"Es ist ein fantastisches Auto", meinte Hamilton. "Ich freue mich schon, nächste Woche in Jerez zu fahren. Wir müssen aus der Box kommen und stark sein", betonte Button mit Blick auf den Testauftakt am 7. Februar in Jerez de la Frontera und den WM-Auftakt am 18. März in Melbourne.
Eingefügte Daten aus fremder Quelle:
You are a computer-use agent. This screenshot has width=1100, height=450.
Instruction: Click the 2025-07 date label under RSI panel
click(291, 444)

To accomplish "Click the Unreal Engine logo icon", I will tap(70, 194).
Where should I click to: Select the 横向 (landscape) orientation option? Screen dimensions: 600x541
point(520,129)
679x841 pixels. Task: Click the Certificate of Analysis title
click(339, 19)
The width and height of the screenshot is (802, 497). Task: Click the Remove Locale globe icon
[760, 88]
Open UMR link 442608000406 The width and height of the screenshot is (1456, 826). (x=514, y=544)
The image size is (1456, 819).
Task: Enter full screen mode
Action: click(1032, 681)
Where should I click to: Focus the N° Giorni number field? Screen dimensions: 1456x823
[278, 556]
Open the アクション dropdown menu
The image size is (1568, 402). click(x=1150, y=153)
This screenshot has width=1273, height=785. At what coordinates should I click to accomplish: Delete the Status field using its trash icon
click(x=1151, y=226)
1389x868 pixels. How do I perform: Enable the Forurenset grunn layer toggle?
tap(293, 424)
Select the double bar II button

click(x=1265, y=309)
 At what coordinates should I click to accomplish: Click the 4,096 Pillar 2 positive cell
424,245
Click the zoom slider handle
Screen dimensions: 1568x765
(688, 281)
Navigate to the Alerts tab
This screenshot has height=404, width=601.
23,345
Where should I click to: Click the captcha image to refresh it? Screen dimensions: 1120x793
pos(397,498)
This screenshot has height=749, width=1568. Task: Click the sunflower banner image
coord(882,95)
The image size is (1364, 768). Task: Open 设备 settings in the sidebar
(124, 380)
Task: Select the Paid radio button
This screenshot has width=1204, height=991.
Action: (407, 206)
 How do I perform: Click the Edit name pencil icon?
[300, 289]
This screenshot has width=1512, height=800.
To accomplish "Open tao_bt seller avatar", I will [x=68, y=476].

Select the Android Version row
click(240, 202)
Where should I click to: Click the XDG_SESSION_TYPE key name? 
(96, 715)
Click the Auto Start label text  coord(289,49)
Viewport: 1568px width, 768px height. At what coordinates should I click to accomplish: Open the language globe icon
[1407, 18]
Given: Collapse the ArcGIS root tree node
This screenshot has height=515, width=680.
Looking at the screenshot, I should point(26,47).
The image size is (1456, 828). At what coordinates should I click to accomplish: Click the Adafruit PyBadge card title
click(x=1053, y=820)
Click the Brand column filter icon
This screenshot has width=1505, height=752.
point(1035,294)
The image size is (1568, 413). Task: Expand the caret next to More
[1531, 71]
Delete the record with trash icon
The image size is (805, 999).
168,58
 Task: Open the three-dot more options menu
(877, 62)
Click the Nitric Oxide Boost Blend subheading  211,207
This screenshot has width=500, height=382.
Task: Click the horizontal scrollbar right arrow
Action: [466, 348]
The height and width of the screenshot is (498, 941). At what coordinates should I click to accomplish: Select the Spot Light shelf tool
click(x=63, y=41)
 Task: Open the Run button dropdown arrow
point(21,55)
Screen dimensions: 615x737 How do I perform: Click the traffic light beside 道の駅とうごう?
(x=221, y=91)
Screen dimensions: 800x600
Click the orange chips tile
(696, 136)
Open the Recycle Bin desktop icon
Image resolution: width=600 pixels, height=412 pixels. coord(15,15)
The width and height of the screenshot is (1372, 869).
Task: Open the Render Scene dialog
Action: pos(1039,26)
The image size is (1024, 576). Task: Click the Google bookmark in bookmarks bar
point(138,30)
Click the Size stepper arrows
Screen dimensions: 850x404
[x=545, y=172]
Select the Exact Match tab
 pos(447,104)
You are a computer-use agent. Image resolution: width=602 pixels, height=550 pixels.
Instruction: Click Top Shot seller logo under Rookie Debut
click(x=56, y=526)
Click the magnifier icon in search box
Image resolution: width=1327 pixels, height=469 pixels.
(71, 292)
Für die beiden englischen Ex-Weltmeister hat ihr neuer Dienstwagen zumindest schon den Schönheitspreis sicher. "Wie Ihr sehen könnt: Das ist ein schönes Auto. Einige andere werden es nicht sein", meinte Button mit einem breiten Grinsen. Sein Teamchef Martin Whitmarsh stellte aber auch klar: "Ein Auto ist dann schön, wenn es gewinnt."
Und genau das will McLaren, nachdem der britische Traditionsrennstall in den vergangenen zwei Jahren von Doppelweltmeister Sebastian Vettel und dessen Red-Bull-Team düpiert worden ist. Entsprechend kampfeslustig nimmt der englische Rennstall die Saison in Angriff. "Es dürfte für niemanden hier eine Überraschung sein: Natürlich wollen wir beide Weltmeisterschaften gewinnen", sprach Whitmarsh Klartext.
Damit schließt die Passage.